Navigante, A.H., Castro, M.A., & Cerchietti, L.C. (2010). Morphine versus midazolam as upfront therapy to control dyspnea perception in cancer patients while its underlying cause is sought or treated. Journal of Pain and Symptom Management, 39(5), 820-830.

DOI Link

Study Purpose

The objective of this study was to assess the efficacy of a rapid titration of either morphine or midazolam for reduction of dyspnea.

Intervention Characteristics/Basic Study Process

Patients were randomized to receive oral morphine or oral midazolam. Starting dose of morphine was 3 mg, and midazolam was 2 mg. Two steps of 25% increases in dosage were given as needed to achieve 50% reduction in symptoms and to establish the “effective dose” for the follow-up period. Dyspnea relief was assessed 30 minutes after each medication dose during the rapid titration phase. In the follow-up phase, the effective dose was taken every four hours around the clock while awake. Breakthrough dyspnea was managed with rescue doses, and the dose was adjusted daily during the five-day follow-up period based upon need.

Sample Characteristics

  • The study reported on a sample of 63 participants.
  • The mean age in the morphine arm was 55 years, with a range of 30–80 years.
  • The mean age in the midazolam arm was 59 years, with a range of 36–82 years.
  • Gender distribution was not reported.
  • Of the participants, 16 of 63 had lung cancer, 15 of 63 had breast cancer, 6 of 63 had head and neck cancer, and 26 of 63 had other cancers.
  • Other clinical contributing risk factors for dyspnea were present in most patients.
  • Exclusion criteria included active or uncontrolled COPD, noncompensated heart failure, and severe renal or hepatic failure.

Setting

The study was conducted in a single outpatient setting in Buenos Aires.

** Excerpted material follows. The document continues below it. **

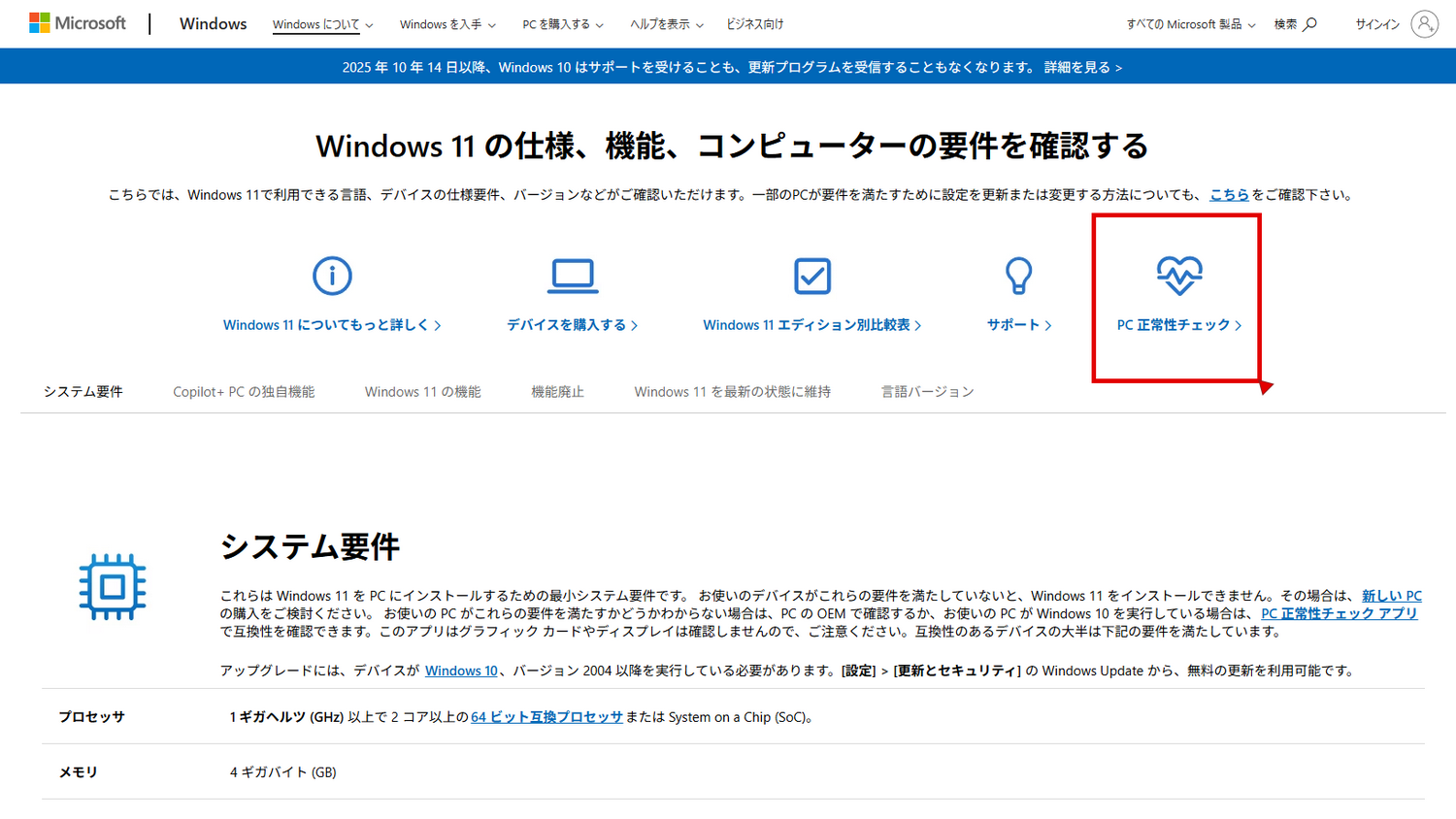Select the 機能廃止 tab
1456x819 pixels.
click(557, 391)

Phase of Care and Clinical Applications

Patients were undergoing end-of-life and palliative care.

Study Design

The study was a random-assignment, single-blind intervention trial.

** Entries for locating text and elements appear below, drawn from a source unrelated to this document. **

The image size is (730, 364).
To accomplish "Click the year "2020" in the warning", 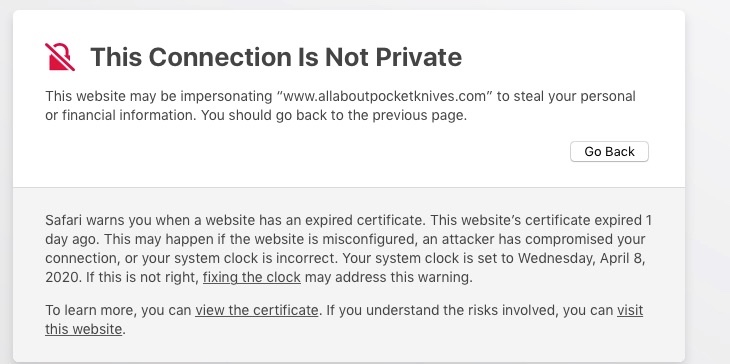I will 62,278.
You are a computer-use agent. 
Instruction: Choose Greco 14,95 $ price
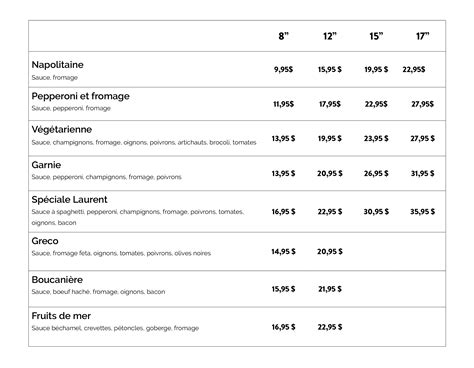tap(283, 252)
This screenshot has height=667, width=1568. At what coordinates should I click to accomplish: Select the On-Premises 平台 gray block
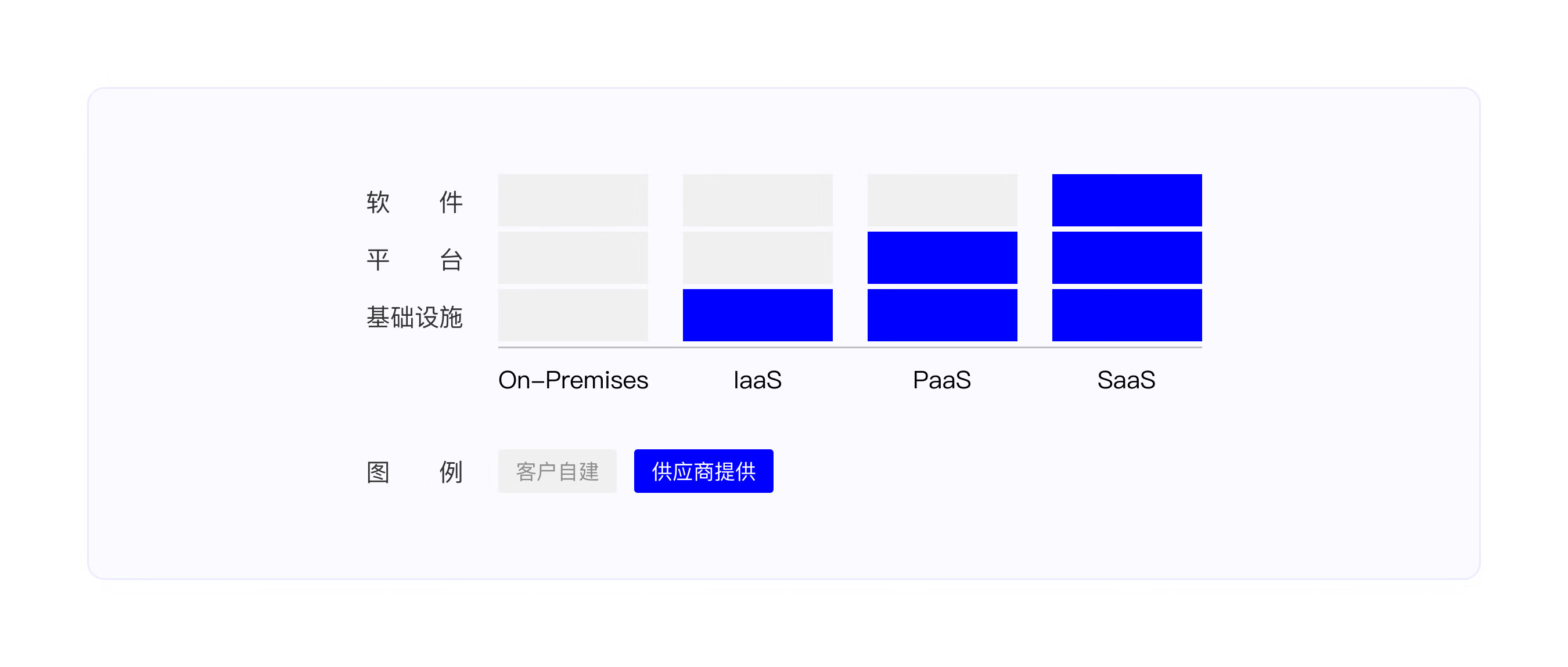point(573,257)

Measurement Instruments/Methods

  • Mini-mental status (MMS) exam for cognitive ability to participate in trial
  • Dyspnea numeric rating scale (NRS) of 0–10 for breathlessness in which 0 means no breathlessness and 10 means worst possible breathlessness (used to establish baseline dyspnea and for follow-up phase)
  • Dyspnea descriptors patients used first to characterize their dyspnea
  • Semi-structured questionnaire for healthcare providers regarding possible active causes of dyspnea for each patient, dyspnea syndromes, and treatment or diagnostic approaches
  • Dyspnea relief five-point scale (used only during rapid titration phase): none, slight, moderate, a lot, complete

Results

  • No serious adverse events required drug discontinuation, but about 50% in both arms developed mild somnolence.
  • All patients in both arms of rapid titration were alleviated of dyspnea and continued into the follow-up phase
  • Median intensity for dyspnea at baseline was 9 on NRS, and day one showed a significant decrease in dyspnea in both arms (morphine [9–6] and midazolam [9–4.5, p < .001]). Subsequent days continued to decrease or stayed low.
  • The midazolam arm maintained significantly lower dyspnea levels as compared to the morphine arm on days three to five (p < .0002).
  • Therapeutic failure (defined as less than 50% reduction in breathlessness) was seen in 20% of those on morphine and 0% of those on midazolam.

Conclusions

Midazolam alone or in combination with opioids may be beneficial for dyspnea management.

Limitations

  • The study had a limited sample size of less than 100 patients.
  • Patients were eliminated if their symptoms were rated greater than or equal to 3/10, which is inconsistent with the stated criteria of moderate to severe dyspnea.
  • Only patients and caregivers were stated to be blinded.
  • No clear description was provided of whether patients could tell the difference in medications used.
  • Patients were ambulatory and followed daily in the clinic; findings here may not apply to individuals with worse performance status.
  • Though stated that patients could use rescue doses, no discussion ofuse of rescue medication took place between groups.
  • Whether this was dypsnea at rest or dyspnea on exertion was unclear.
  • Some patients on midazolam were also on opiods for other reasons, but no differentiation was made of these patients, and the number of the sample involved with use of both drugs was not described.

Nursing Implications

Midazolam may be useful in the management of dyspnea, but well designed clinical trials are needed to establish supporting evidence for this intervention.